_TASK INSTRUCTIONS_
Rewrite the items below as a numbered list with one line per number, and leave out any blank lines.

_INPUT_

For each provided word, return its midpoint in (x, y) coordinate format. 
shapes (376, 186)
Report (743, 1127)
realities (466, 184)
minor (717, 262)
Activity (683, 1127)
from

_EXERCISE SOLUTION_
1. For each provided word, return its midpoint in (x, y) coordinate format. 
2. shapes (376, 186)
3. Report (743, 1127)
4. realities (466, 184)
5. minor (717, 262)
6. Activity (683, 1127)
7. from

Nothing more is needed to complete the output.